Medallia Blog

October 27, 2006

Building Cathedrals

Three people are working on laying down bricks. You ask the first what he is doing, and he answers 'I am laying down bricks'. You ask the second, which says 'I am building a wall'. Finally you ask the third who tells you 'I am building a cathedral'.

Great programs are created the same way as any other program, one brick at a time, but each brick has to be laid down in the knowledge that it will be part of something greater than the small piece currently being worked on. If it is not known what the final structure will look like it is even more important to make sure the individual pieces can be built upon and reused later, because most code will find itself used in situations where requirements change. Knowing how much to abstract a given piece of code is what separates a good from a great programmer.

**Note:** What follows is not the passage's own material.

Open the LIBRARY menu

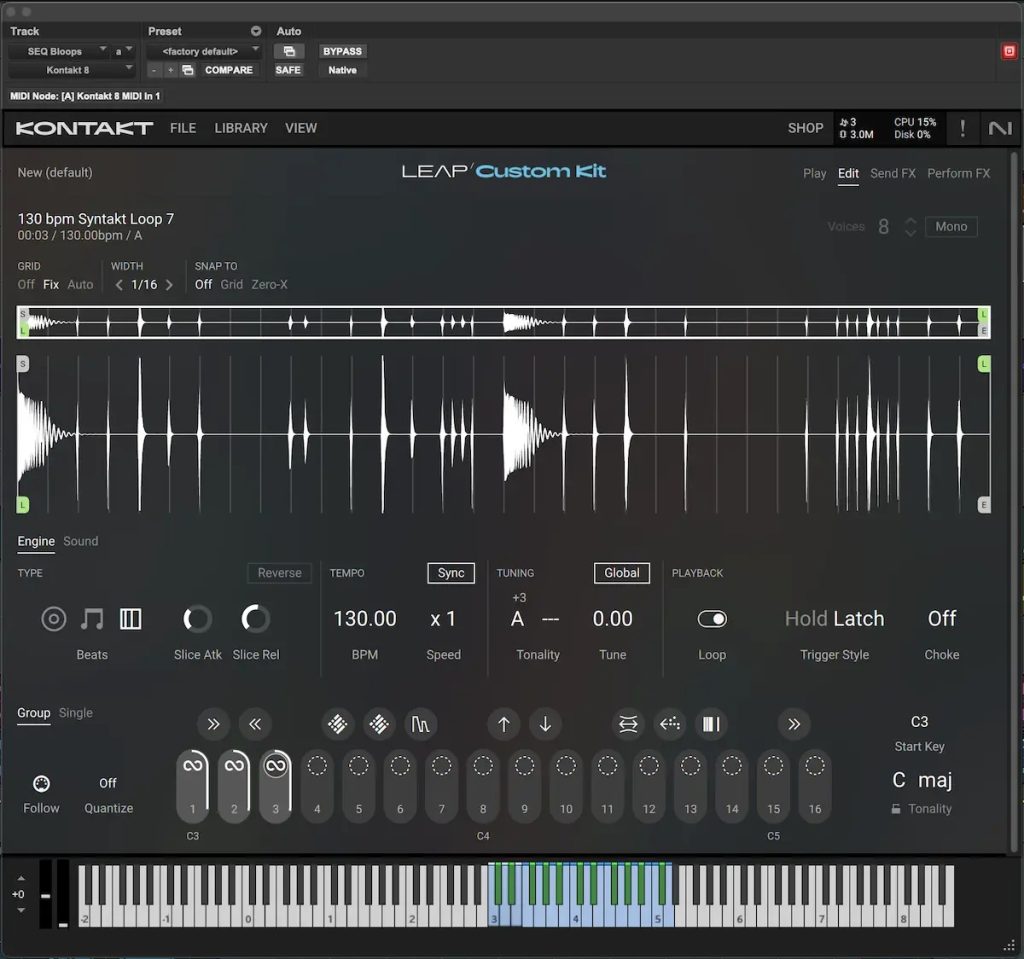pyautogui.click(x=241, y=128)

All great programmers were at some point merely good, however, and there are many rules that can be used to get better (first you have to learn the rules, and then you learn when to break them). Here are a few I personally try to live by:

  • Duplicate code is the root of all evil. Duplicating any non-trivial piece of code (where trivial is e.g. calling the same function from different places) is a maintenance nightmare in addition to being a time bomb that blows up in the face of one of your customer when you forget to update one of the copies of the code.
  • Do defensive programming. Anticipate what can go wrong and try to detect it as early as possible. Use assertions liberally, but only for things which are the result of a programming error. If someone is using your API in the wrong way it is much better that the system explodes as compared to silently ignoring the error and then doing the wrong thing.
  • Write test cases and use them while developing the code. If you are working on a team this has the added benefit that if someone else makes a changes that breaks your code a test will fail and the burden of dealing with it falls on them instead of you having to spend time to track it down when it crashes in the field.
  • Validate all user input and give resonable error messages. Recognize what is good and throw away the rest; trying to list all that is bad is usually futile (imagine trying to list all the foods you do not like instead of the ones you know you like when telling someone what you want for dinner).
  • Avoid accessing list elements by index if there is no reason to; use an iterator (or the enhanced for-loop in Java 1.5) instead.
  • If you have two (or more!) lists/arrays where the elements at equal indices belong together, put then in the same object and use one list.
Much has been said both in favor and against strong typing, but, if you find yourself working in a language that has it, use it to your advantage as much as possible.
  • Avoid using strings as identifiers (TypeTags are your friends). If you have to use string identifiers (e.g. http request parameters) convert them into proper types as soon as possible. String identifiers have no type safety (e.g. you cannot use a refactoring tool to rename one) and are much slower.
  • Use a static type checking tool (many IDEs, like Eclipse, has one built in) as this can catch many errors as you are typing. Unused variables and using a reference which can be null are typical bugs that should be caught this way.
Most programmers often find themselves in situations where they are tempted to make a quick hack to get something done (a typical example is that a reference to a specific object is needed, but which is far away in the call graph; the quick hack is to add a direct reference, which adds an unnecessary dependency and brings the code one step closer to the infamous "spaghetti code" case where dependencies are going all over the place). It is that exact moment, when the decision is made, which determines what kind of programmer you are.

October 17, 2006

More puzzles

We recently sent out some recruiting brochures. It is customary to include a couple of puzzles, so we used a couple of our favorites. Two are old, two are (as far as we know) new. Feel free to leave a comment with your answers.

Fix this program

Find a way to make the following C program fragment print 42 dashes, by changing only one character. Then find two more!

int i, n = 42;
for (i = 0; i < n; i--)
  printf("-");

Bonus puzzle: 43.
Bonus puzzle 2: find ways to make it print exactly one dash.

Magic function

What does this function do, and why does it work?

int magic(int i) {
  int j = 1337, k = 0;
  do k -= i += (i<0) + i;
  while (j *= 42);
  return k;
}

Find the dupe

Given a read-only array of length n of positive integers less than n, find a duplicate element in linear time and constant memory usage.

CD-R recycling

A CD-R can only be written once. Well, actually that's not true; you can still burn more 1's, you just cannot turn the 1's back into 0's. You have a pile of discs where no more than half the bits have been set. Devise a coding scheme which will let you use as few discs as possible to carry as much information as a new disc (the scheme has to work no matter how the bits are distributed). How many disks do you need?